### TO DO
Recast everything in the listing below, from the line containing "Given: Open frog" down to the line containing "Looking at the screenshot, I should click(x=102, y=560).", as a Markdown table with the columns Row and Line. Skip any blank lines.

** BEGIN RECORDS FOR PROCESSING **

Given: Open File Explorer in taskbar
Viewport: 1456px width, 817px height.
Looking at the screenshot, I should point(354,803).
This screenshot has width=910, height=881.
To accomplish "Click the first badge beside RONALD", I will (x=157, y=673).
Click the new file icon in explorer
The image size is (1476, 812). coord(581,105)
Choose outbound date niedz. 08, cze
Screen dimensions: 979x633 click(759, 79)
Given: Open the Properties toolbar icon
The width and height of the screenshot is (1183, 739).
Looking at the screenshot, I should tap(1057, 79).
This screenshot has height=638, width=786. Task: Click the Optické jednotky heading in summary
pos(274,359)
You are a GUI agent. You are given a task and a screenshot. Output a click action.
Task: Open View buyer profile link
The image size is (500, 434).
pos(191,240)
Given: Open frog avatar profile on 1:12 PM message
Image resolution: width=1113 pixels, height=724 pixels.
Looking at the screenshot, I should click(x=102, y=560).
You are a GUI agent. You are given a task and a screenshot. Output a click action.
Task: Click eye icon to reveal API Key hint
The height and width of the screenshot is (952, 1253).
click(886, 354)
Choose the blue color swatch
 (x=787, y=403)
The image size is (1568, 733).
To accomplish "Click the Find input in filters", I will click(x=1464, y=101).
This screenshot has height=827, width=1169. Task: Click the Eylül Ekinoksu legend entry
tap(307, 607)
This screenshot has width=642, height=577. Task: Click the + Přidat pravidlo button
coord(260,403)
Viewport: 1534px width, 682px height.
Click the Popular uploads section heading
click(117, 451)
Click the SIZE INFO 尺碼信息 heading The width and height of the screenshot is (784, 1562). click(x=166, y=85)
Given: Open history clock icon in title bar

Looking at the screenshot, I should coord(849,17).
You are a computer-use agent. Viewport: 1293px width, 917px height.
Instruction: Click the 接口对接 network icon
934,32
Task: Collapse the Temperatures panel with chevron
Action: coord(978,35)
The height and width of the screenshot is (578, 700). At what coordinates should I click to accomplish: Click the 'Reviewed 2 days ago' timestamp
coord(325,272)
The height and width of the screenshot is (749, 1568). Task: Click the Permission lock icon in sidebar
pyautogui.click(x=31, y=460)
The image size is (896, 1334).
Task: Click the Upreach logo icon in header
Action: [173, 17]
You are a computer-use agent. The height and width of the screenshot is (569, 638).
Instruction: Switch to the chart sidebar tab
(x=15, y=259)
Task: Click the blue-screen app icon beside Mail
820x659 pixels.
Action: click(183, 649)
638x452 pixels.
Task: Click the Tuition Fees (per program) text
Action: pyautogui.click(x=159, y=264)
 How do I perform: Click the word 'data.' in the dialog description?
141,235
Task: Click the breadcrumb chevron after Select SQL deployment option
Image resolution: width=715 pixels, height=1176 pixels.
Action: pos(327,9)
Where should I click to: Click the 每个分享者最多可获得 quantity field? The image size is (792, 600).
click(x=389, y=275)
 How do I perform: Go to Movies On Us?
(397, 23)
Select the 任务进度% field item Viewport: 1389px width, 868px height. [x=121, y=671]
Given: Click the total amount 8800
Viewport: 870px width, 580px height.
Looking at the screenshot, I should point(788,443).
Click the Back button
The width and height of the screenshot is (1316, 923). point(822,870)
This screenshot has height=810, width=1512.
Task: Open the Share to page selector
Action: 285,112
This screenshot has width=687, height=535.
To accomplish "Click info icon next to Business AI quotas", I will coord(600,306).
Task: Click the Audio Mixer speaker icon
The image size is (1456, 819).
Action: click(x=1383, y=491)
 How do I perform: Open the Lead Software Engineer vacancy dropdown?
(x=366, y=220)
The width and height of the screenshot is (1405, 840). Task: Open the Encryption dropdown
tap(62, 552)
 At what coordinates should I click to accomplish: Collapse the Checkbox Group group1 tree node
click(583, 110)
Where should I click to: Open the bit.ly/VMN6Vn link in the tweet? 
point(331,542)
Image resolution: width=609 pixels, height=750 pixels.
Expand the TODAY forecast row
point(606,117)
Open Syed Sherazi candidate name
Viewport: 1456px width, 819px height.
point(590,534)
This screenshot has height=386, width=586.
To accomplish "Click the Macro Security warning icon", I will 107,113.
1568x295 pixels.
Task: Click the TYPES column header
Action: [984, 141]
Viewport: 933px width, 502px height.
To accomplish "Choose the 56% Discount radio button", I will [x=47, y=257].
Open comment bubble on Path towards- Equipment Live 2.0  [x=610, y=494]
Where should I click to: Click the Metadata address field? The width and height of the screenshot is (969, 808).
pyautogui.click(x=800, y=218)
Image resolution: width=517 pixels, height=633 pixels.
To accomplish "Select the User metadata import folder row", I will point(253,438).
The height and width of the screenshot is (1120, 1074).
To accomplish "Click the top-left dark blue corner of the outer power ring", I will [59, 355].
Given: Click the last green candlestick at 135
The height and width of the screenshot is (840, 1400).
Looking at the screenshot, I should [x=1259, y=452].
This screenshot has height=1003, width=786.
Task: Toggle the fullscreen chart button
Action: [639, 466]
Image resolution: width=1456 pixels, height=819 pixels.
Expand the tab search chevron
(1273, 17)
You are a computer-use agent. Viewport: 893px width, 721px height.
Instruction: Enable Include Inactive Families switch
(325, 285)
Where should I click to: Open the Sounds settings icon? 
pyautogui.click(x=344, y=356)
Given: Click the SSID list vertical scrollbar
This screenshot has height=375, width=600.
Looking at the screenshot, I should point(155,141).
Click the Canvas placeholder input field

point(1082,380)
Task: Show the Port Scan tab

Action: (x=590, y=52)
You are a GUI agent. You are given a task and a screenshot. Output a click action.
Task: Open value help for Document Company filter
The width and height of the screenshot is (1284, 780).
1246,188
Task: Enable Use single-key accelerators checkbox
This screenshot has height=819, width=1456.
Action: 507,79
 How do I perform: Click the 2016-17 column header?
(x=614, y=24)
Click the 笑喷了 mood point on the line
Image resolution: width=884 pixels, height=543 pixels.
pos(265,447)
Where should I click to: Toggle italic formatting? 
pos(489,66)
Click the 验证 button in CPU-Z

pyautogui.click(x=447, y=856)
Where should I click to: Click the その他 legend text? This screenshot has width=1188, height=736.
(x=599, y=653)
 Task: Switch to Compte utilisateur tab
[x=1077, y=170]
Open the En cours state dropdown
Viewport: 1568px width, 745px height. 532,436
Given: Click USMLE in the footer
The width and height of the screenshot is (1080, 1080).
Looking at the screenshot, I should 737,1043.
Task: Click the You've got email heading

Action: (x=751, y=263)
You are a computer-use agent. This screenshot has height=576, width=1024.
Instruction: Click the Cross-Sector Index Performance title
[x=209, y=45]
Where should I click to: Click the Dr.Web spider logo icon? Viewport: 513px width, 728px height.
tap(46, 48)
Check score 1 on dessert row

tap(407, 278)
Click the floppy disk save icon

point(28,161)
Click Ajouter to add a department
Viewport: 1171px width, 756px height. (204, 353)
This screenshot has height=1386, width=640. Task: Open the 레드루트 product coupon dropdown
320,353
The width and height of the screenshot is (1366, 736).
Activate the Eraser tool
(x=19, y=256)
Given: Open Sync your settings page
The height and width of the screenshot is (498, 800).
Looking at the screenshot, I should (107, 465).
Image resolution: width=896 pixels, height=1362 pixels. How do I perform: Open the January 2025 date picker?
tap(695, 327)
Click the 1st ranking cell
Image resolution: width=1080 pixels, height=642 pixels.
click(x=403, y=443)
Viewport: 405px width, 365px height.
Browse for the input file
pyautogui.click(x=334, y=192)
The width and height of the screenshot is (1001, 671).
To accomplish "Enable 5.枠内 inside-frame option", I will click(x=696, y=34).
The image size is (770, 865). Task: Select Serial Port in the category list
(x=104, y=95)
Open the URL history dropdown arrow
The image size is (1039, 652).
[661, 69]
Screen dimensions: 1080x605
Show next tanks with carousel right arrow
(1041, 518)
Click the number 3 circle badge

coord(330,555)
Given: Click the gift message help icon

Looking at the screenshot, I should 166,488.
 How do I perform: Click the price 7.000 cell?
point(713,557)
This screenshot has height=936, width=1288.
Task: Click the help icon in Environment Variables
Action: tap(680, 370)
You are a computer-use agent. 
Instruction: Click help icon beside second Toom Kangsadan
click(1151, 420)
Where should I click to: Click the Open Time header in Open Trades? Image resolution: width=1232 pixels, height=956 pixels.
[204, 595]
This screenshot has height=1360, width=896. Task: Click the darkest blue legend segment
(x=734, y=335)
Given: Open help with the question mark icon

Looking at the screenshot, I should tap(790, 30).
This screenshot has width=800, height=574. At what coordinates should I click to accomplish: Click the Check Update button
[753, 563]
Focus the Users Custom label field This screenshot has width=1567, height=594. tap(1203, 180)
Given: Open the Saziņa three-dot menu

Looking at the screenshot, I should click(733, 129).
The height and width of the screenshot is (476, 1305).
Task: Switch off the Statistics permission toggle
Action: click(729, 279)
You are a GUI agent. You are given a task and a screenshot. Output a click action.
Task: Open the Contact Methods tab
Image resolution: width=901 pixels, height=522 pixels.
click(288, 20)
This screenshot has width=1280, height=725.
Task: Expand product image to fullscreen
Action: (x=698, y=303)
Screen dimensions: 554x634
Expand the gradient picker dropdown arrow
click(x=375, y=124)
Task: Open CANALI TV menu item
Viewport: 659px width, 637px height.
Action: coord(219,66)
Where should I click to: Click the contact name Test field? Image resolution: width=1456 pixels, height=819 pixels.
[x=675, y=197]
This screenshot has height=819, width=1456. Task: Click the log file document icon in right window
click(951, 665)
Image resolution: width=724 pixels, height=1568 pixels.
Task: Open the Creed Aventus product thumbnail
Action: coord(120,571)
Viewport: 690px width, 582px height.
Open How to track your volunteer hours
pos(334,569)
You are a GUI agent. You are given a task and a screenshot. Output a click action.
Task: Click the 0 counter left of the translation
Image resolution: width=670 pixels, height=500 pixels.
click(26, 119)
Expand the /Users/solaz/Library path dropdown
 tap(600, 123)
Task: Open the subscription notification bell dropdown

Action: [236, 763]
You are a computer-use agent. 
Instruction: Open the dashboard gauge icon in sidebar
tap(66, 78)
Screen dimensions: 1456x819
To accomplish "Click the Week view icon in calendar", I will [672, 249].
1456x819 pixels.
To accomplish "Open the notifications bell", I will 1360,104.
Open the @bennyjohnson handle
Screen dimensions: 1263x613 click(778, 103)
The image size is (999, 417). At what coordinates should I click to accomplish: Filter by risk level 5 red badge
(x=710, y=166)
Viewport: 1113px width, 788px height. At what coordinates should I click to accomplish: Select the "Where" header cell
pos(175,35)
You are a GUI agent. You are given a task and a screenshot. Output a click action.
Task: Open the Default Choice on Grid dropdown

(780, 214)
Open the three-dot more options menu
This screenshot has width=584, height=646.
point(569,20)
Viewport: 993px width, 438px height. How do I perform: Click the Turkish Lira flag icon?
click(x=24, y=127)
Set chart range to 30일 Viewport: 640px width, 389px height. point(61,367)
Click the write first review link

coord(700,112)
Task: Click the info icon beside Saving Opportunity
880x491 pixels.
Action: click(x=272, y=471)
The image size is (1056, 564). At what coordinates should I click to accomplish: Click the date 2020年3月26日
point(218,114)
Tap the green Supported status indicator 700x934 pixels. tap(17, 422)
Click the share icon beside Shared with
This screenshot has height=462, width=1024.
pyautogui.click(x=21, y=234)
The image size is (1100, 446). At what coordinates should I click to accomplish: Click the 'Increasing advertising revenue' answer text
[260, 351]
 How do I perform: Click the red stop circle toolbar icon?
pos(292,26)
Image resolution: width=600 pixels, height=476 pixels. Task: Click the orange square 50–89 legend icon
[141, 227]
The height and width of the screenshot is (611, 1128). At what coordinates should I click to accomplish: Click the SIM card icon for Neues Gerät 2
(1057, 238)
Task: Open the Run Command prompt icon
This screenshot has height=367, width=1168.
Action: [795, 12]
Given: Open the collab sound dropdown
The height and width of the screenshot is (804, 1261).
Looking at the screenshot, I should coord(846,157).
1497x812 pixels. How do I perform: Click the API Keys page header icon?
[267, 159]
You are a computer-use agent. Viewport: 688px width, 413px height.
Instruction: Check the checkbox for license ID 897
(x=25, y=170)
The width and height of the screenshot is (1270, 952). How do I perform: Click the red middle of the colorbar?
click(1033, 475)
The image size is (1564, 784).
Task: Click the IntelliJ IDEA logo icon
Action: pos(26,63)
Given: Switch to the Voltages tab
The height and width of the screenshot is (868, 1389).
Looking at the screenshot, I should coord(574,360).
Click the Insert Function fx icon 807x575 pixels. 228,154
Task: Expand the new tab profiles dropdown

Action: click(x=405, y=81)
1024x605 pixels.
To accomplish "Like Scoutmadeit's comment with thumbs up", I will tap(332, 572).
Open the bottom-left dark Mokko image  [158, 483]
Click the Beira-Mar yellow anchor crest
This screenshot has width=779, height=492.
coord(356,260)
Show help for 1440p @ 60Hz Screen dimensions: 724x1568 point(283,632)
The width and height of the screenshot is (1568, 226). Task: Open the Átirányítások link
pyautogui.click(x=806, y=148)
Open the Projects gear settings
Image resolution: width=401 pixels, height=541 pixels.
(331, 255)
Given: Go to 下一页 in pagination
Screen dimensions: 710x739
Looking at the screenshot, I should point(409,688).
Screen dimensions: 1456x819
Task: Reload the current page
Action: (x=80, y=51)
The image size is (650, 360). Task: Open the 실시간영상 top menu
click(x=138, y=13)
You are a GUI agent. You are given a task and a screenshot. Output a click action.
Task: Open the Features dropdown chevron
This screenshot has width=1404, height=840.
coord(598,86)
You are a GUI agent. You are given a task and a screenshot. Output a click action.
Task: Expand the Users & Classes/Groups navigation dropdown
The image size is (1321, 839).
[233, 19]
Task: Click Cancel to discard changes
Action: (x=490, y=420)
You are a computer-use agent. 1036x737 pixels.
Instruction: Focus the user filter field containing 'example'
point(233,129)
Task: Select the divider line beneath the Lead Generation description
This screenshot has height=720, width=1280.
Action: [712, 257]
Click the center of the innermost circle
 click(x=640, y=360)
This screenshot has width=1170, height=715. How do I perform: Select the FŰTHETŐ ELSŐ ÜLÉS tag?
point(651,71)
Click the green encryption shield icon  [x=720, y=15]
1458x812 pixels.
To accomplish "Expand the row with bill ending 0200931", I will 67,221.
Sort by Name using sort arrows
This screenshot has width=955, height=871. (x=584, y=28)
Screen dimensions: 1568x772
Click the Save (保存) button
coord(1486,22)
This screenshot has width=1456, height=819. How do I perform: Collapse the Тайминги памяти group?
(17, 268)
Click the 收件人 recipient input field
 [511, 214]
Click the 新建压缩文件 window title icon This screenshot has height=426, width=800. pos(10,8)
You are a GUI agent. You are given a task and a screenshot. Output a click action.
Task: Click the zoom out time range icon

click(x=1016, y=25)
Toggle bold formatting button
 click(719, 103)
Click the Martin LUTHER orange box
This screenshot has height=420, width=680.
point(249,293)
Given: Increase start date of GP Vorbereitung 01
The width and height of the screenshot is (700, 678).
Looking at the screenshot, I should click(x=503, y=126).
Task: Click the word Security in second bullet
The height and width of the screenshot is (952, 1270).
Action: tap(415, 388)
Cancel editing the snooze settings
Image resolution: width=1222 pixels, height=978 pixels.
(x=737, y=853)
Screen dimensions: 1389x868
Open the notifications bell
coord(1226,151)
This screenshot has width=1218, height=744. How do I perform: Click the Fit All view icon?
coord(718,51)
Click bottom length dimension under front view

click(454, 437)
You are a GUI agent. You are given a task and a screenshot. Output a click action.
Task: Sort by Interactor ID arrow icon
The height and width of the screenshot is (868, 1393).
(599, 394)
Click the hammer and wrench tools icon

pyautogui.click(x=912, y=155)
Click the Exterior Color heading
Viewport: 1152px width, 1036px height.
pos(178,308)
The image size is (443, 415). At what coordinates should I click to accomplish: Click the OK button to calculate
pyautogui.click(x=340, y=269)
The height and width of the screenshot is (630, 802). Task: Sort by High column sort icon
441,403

** END RECORDS FOR PROCESSING **

### FINISHED TASK
| Row | Line |
|---|---|
| 1 | Given: Open frog avatar profile on 1:12 PM message |
| 2 | Image resolution: width=1113 pixels, height=724 pixels. |
| 3 | Looking at the screenshot, I should click(x=102, y=560). |